***** SUPPLIED RECORDS
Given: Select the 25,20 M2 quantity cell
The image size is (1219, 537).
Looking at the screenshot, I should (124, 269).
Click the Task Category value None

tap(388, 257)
**********
**TASK DESCRIPTION**: A faithful copy of all the material is the required answer.

**THE COMPLETED TASK**:
Given: Select the 25,20 M2 quantity cell
The image size is (1219, 537).
Looking at the screenshot, I should (124, 269).
Click the Task Category value None

tap(388, 257)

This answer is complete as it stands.